方法:以cap10基因为靶基因,以psilencer4.1-CMV neo质粒为载体,设计构建重组体,根据GeneBank数据库提供的cap10基因核苷酸序列,按照干扰模板设计原则,选择设计1条可形成发夹结构的核苷酸序列,克隆连接到空载体psilencer4.1-CMV neo中,转化DH5α菌株,提取质粒,进行测序分析。用LiAc化学法将重组质粒转染新生隐球菌细胞并用G418筛选。将各组新型隐球菌培养后分别定量测定cap10基因的表达情况。
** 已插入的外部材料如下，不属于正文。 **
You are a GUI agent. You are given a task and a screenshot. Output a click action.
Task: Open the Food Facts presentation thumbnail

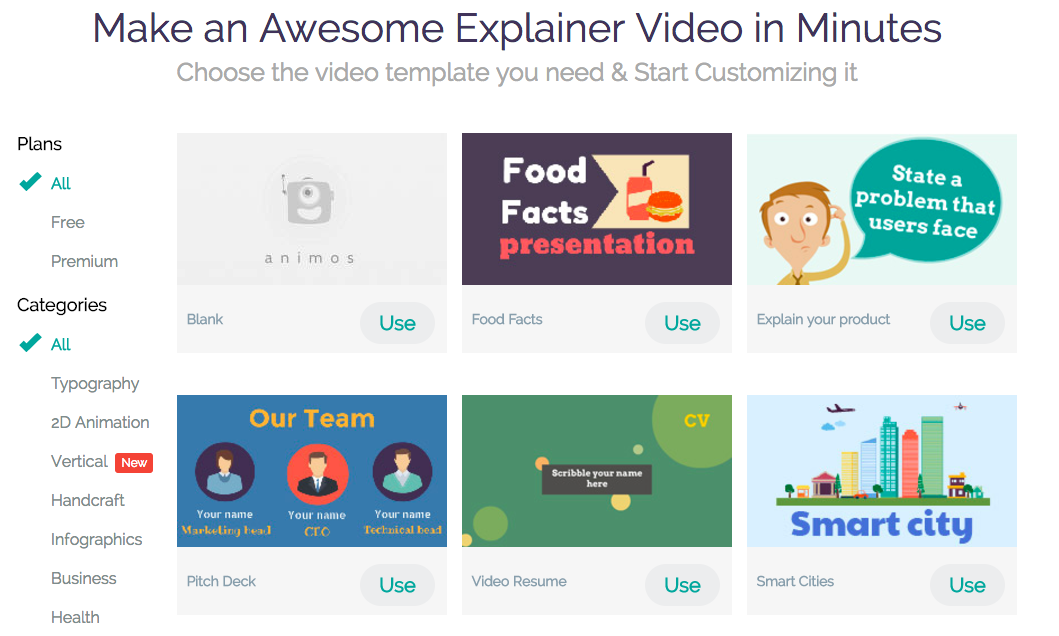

取培养后的新型隐球菌与巨噬细胞标准株J774A.1进行共孵育,在显微镜下观察,计算吞噬率和吞噬指数。
结果:所构建的针对cap10基因的ps4.1 neo-cap10,经DNA测序证实与设计完全一致;ps4.1 neo-cap10转染组细胞的cap10基因表达(175535±47004copies/μl)明显低于空质粒转染组(512698.89 ± 32318.02 copies/μl)和空白组(562932±65928copies/μl)(P<0.05)。新型隐球菌与巨噬细胞株J774A.1共孵育后,干扰组平均吞噬指数和吞噬率((0.21 ± 0.019, 19.06% ± 1.66%),均高于对照实验组(0.079 ± 0.017, 6.57% ± 1.23%)和空白实验组(0.068 ± 0.014, 5.89% ± 1.07%)(P<0.05)。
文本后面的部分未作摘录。